» WHAT YOU NEED TO DO: From the data below, return the exact lines starting at the line containing "The height and width of the screenshot is (433, 705)." and ending at the line containing "Open the Pips/Points value dropdown", both included, and nothing else.

» SOURCE MATERIAL:
-----
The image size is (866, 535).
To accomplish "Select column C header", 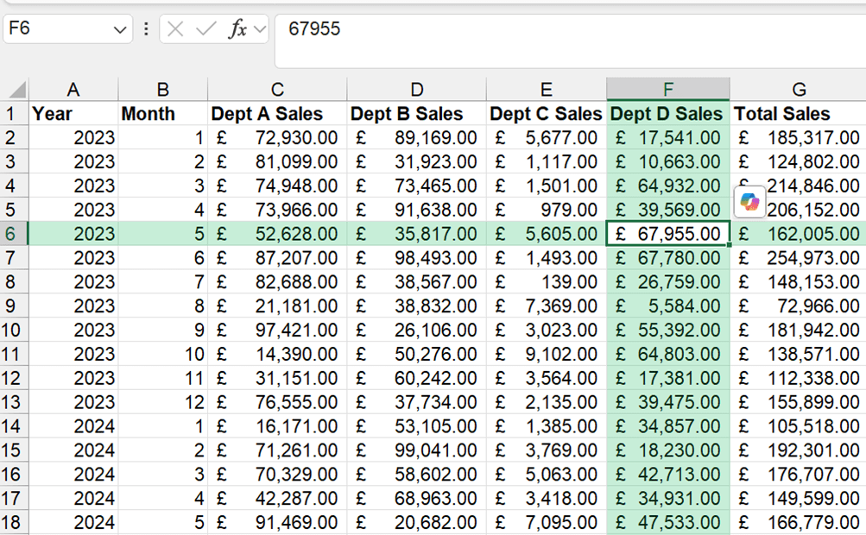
-----
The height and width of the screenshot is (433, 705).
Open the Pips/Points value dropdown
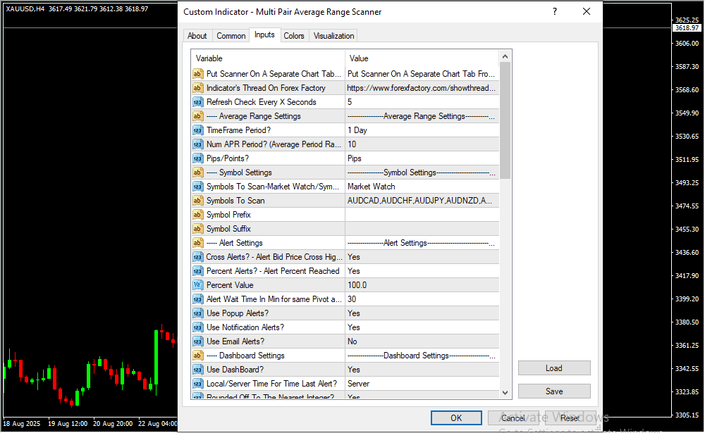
-----
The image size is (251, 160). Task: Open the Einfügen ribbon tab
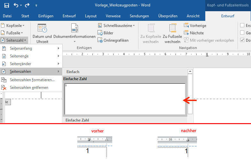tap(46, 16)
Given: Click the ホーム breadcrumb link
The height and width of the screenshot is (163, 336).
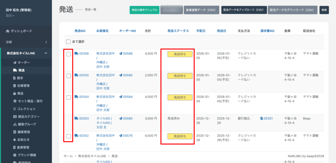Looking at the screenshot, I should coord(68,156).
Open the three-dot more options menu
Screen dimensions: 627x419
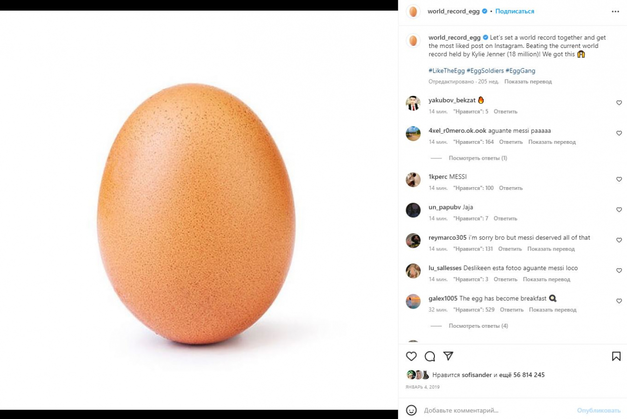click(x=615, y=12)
-----
» REPLY TO THE TASK:
The height and width of the screenshot is (433, 705).
Open the Pips/Points value dropdown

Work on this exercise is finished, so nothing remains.